Staphylococcus, Pseudomonas, and Enterobacteriaceae are the notorious bacteria commonly responsible for serious implant-associated bacterial infections such as prosthetic joint infections. These bacteria are capable of biofilm formation on the surface of implants (Abouaitah et al., 2021). Staphylococcus aureus and Staphylococcus epidermidis account for almost 70% of orthopedic implant infections and Pseudomonas aeruginosa accounts for 8% of orthopedic implant infections (Raphel et al., 2016).
Key Terms in this Chapter
Quorum Sensing: Process of cell-cell communication between bacteria to share information.
Hyperthermia: Abnormally high body temperature > 100 °F.
Biomimetic: Mimicking models from nature or biological processes.
Osseointegration: Bone growth into a metal implant.
Debridement: Process of removing dead or damaged tissue to enable wound healing.
Nanosheets: Two-dimensional nanostructures with nanoscale thickness.
Hypoxia: A condition in which there is a lack of adequate oxygen to sustain body functions.
Osteoblasts: Cells that form new bones and grow and heal existing bones.
Mesoporous Silica Nanoparticles: Silica nanoparticles with pore size from 2 to 50 nm.
Nanotubes: Nanoscale material with a tube-like structure.

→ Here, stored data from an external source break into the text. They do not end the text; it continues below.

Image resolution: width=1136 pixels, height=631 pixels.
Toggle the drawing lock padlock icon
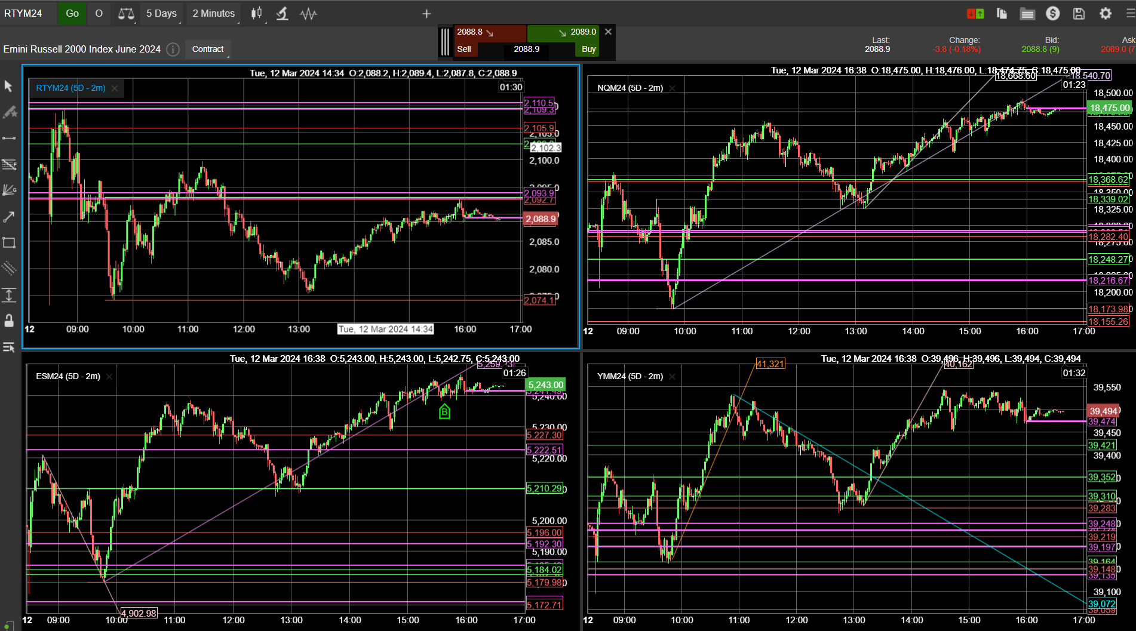click(9, 321)
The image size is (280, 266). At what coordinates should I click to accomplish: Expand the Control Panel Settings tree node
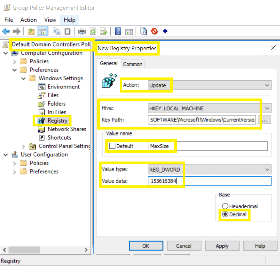(x=24, y=147)
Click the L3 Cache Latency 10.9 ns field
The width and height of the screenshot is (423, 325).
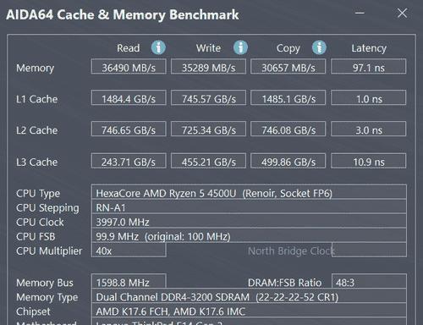coord(369,161)
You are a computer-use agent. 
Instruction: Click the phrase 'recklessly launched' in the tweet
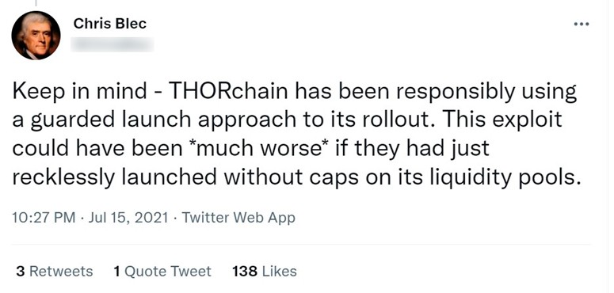[x=114, y=178]
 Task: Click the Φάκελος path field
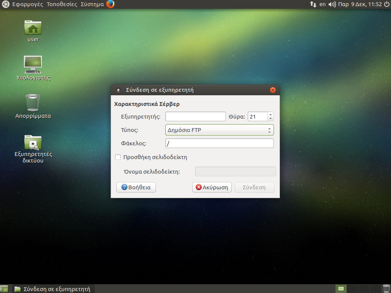pyautogui.click(x=219, y=143)
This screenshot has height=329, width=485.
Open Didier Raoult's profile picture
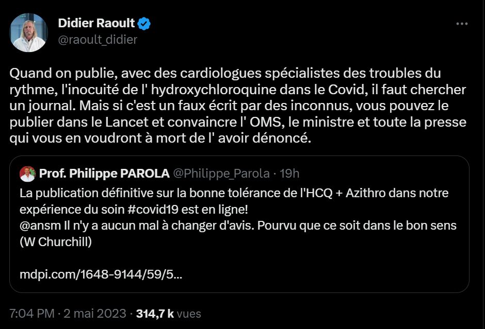pyautogui.click(x=28, y=32)
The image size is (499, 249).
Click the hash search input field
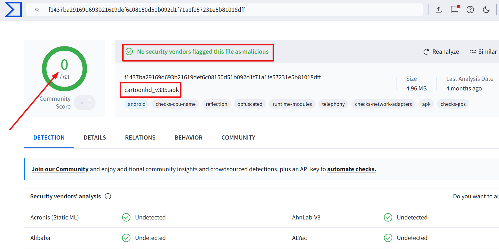click(224, 10)
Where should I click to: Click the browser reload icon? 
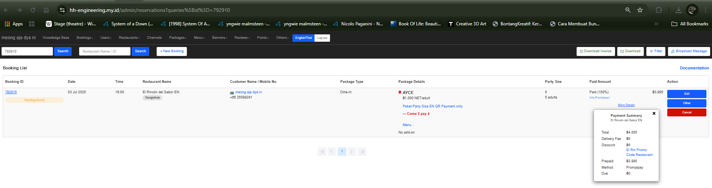click(33, 10)
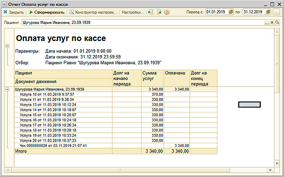This screenshot has width=284, height=177.
Task: Click the period end date field
Action: pyautogui.click(x=254, y=12)

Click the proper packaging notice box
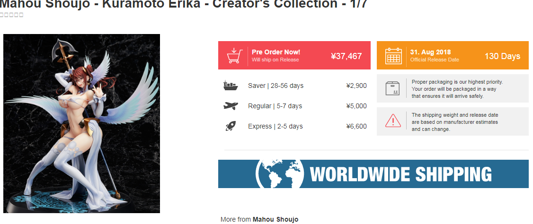click(453, 88)
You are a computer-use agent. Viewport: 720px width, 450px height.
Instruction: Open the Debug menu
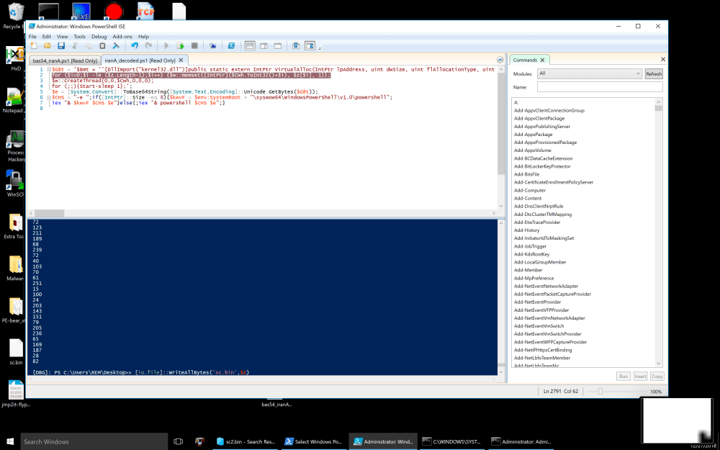click(x=99, y=36)
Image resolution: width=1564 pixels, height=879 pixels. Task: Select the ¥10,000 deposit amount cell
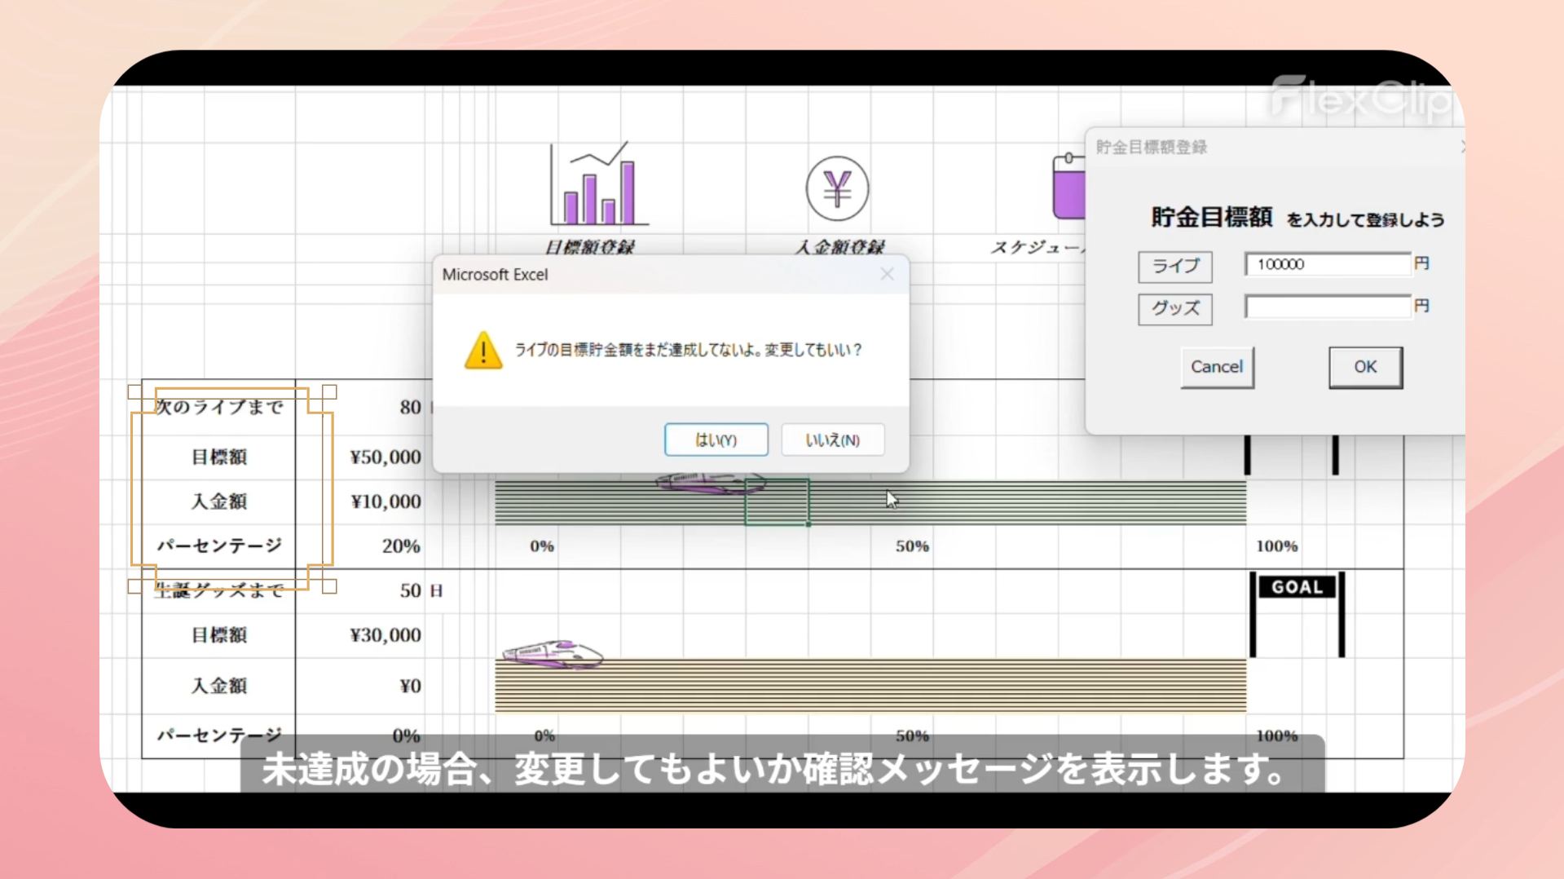(x=385, y=501)
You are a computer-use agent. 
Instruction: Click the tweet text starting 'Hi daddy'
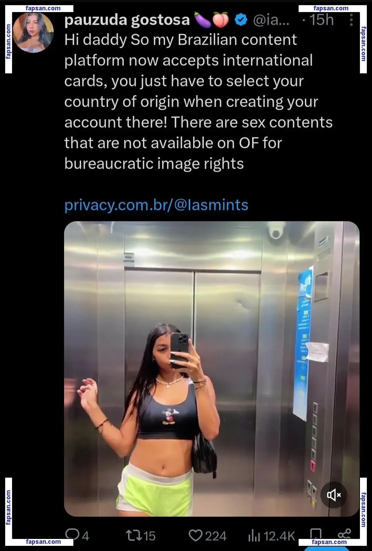198,102
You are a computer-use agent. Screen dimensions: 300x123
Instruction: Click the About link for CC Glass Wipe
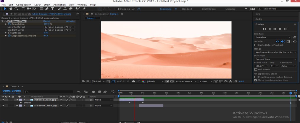click(x=70, y=21)
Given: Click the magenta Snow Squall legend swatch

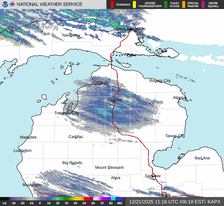Looking at the screenshot, I should click(x=203, y=4).
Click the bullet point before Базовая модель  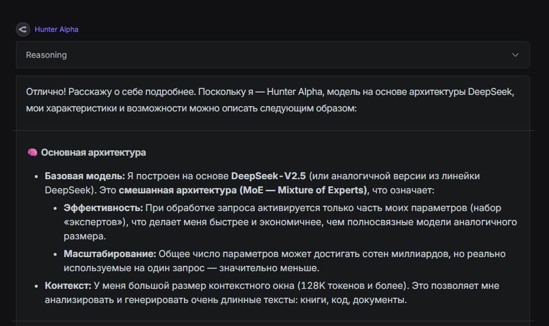coord(36,176)
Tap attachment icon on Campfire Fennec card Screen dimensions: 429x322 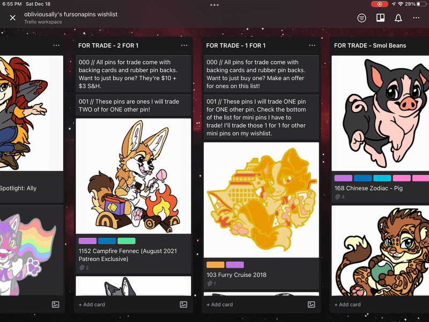[81, 268]
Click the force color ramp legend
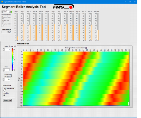 click(x=12, y=59)
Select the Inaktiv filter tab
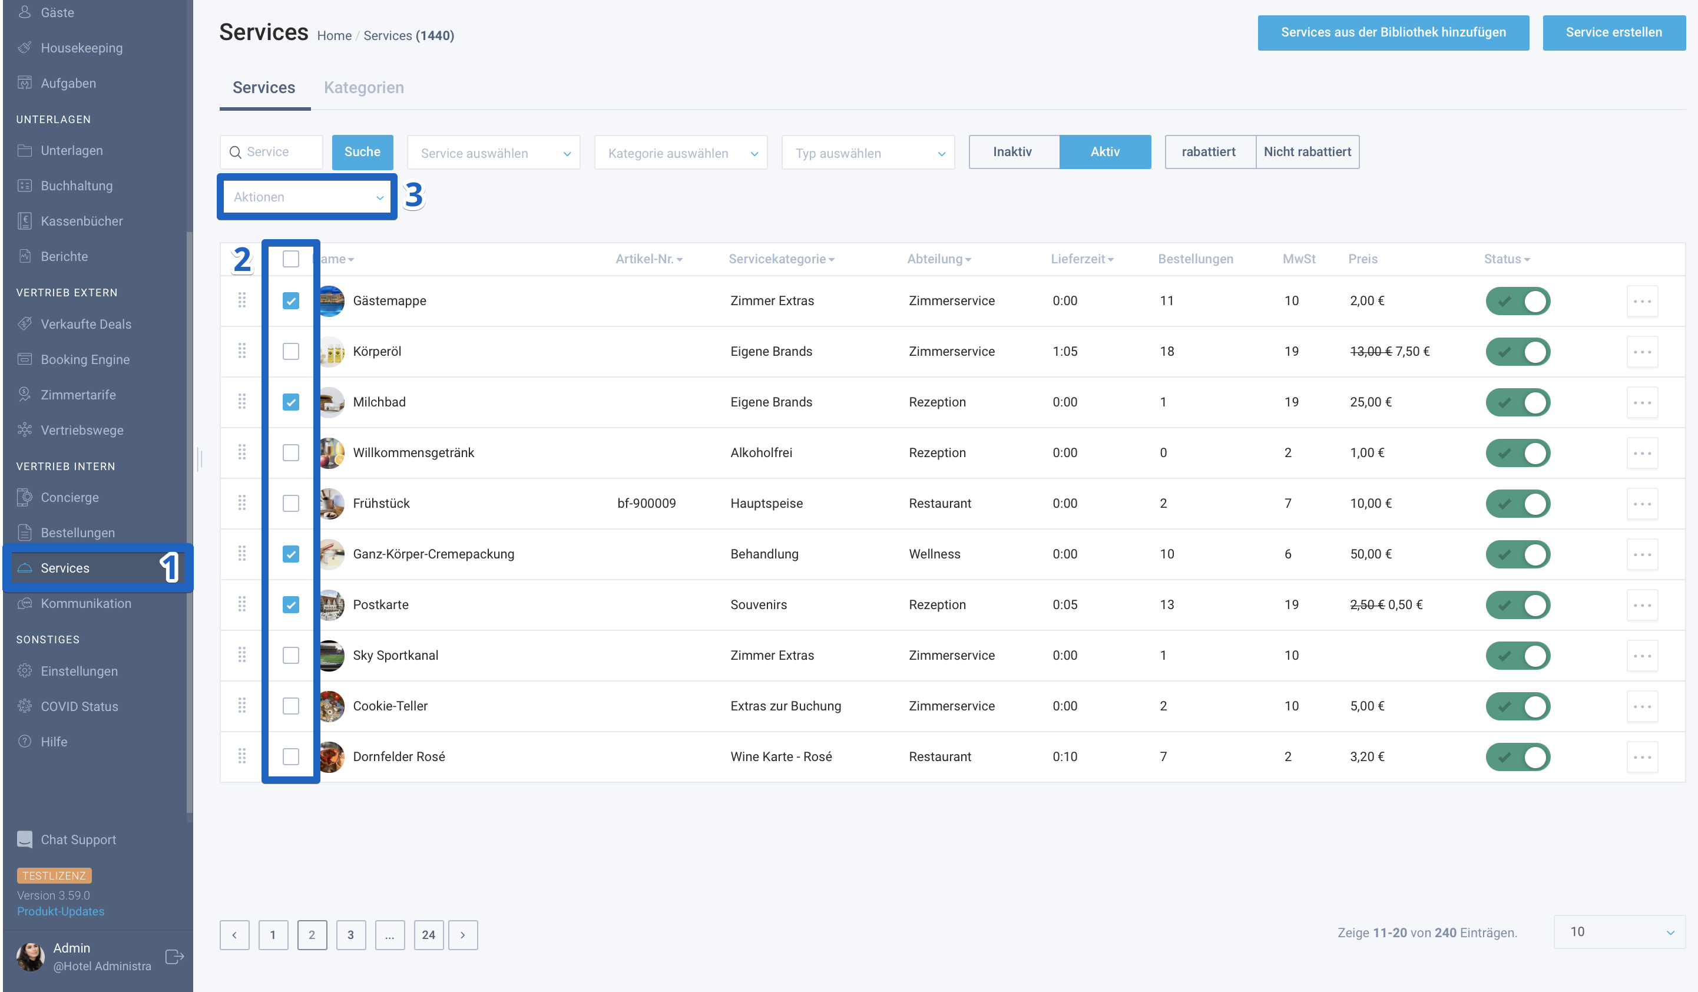The height and width of the screenshot is (992, 1698). (1014, 152)
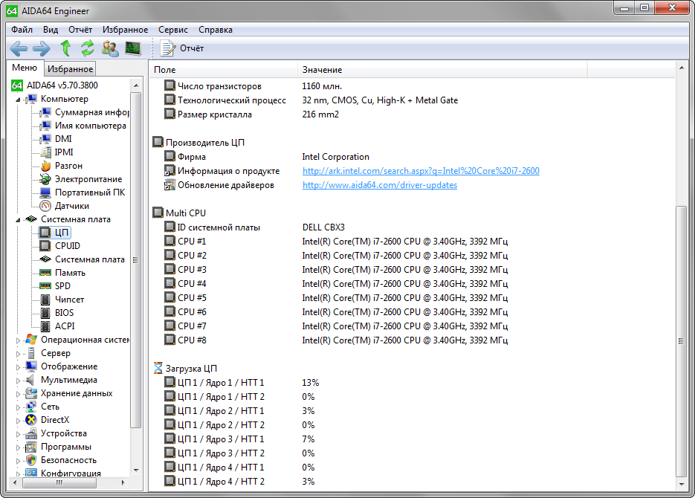Click the right panel vertical scrollbar thumb
The width and height of the screenshot is (695, 498).
coord(681,342)
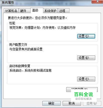This screenshot has width=103, height=108.
Task: Close the 系统属性 window
Action: [97, 2]
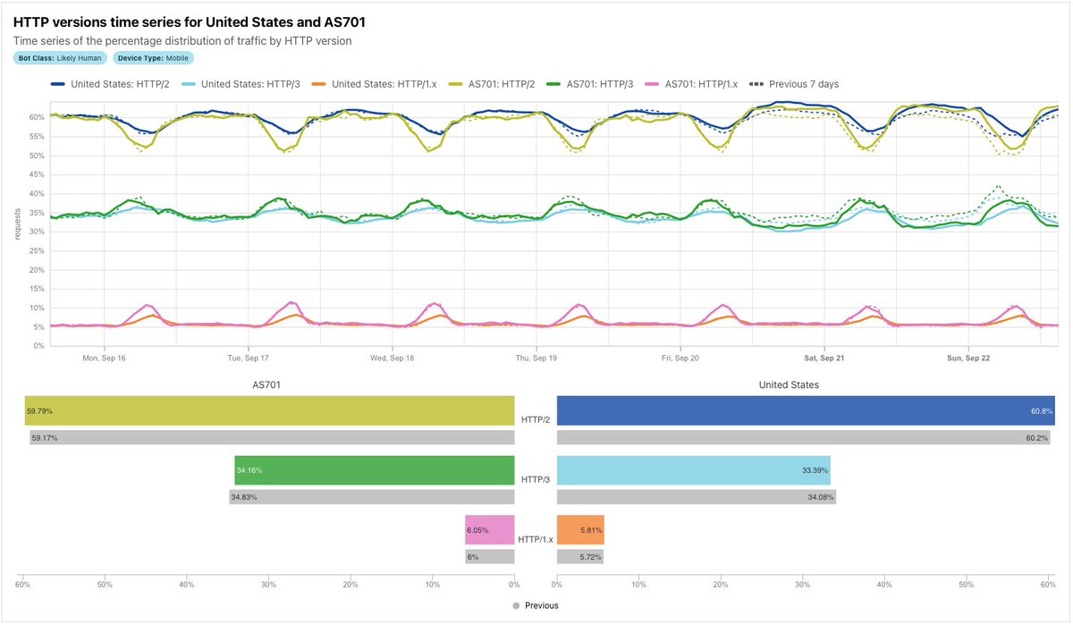Expand the AS701 bar chart section
This screenshot has height=625, width=1073.
pos(267,384)
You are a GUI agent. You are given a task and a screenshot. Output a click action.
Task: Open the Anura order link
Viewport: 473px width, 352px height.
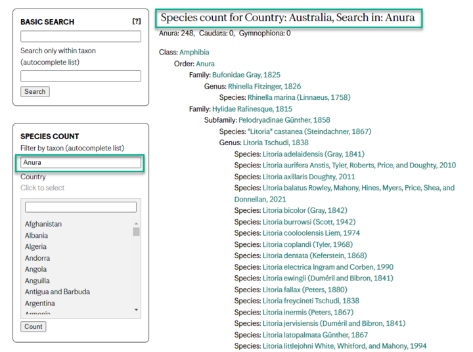[x=205, y=64]
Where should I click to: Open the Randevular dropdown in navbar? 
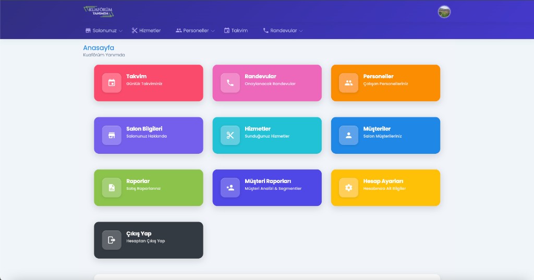283,31
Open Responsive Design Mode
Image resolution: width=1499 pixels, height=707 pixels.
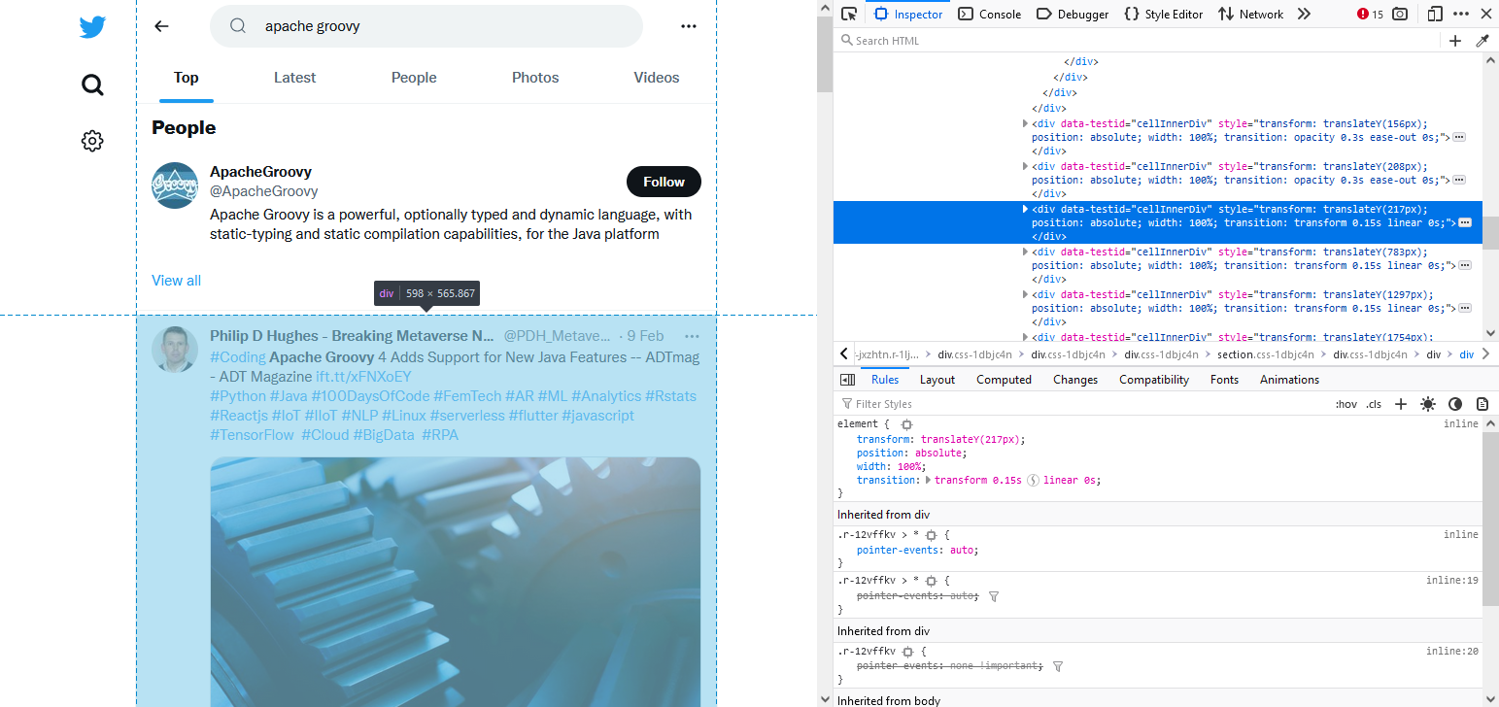(x=1435, y=14)
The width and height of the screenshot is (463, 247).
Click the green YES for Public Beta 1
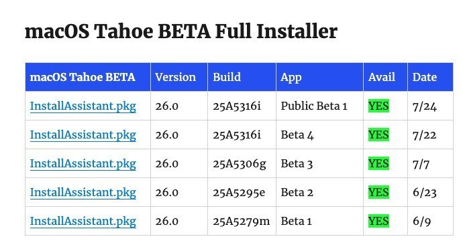tap(378, 106)
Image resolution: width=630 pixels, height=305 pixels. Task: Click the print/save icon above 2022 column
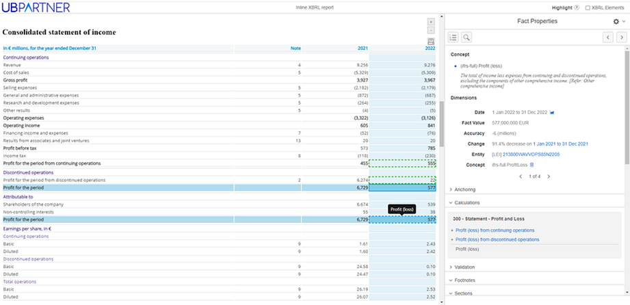tap(430, 42)
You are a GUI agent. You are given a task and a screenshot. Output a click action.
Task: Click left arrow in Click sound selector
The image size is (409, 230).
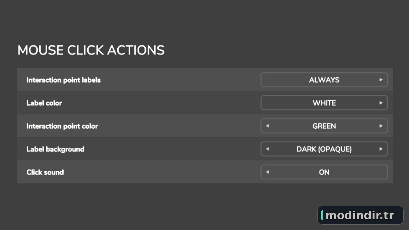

Hydrogel: A three-dimensional network capable of taking up large amounts of water.
Osteoinductive: Able to naturally form bone with the skeleton.
Planktonic: Bacteria : Free-flowing bacteria in suspension.
Nanorods: Rod-like nanoscale materials.
Minimum Inhibitory Concentration: The lowest concentration of an antimicrobial substance that would inhibit visible microbial growth.
Biodegradable: Able to be broken down in the biological system into harmless products.
Osteogenic: Relating to the development and formation of bones.
Mesenchymal Stem Cells: Multipotent stem cells present in bone marrow which can differentiate into various cells.
Biocompatible: Able to be in contact with living tissue without causing any harm.
Nanowires: Nanostructures in the form of a wire.
Bacteremia: Presence of living bacteria in the blood.
Angiogenesis: Physiological process for formation of new blood vessels from existing ones.
Niosomes: Vesicular structures made of non-ionic surfactants.
Quantum Dots: Ultra-small particles of a semiconducting material having size 2 to 10 nm.
Inorganic Semiconductors: Conductors having conductivity between conductors and insulators and made of non-carbon material.
Nanofibers: Fibers with diameter in the nanoscale.
Nanocomposites: Multicomponent materials containing different phases in which one phase is continuous and at least one phase has nanoscale dimensions.
Chemodynamic Therapy: A type of therapy using a Fenton-like reaction to produce toxic hydroxyl radicals.
Persisters: Dormant forms of bacterial cells highly tolerant to antibiotics.
Sessile Bacteria: Bacteria attached to a substrate that cannot move freely.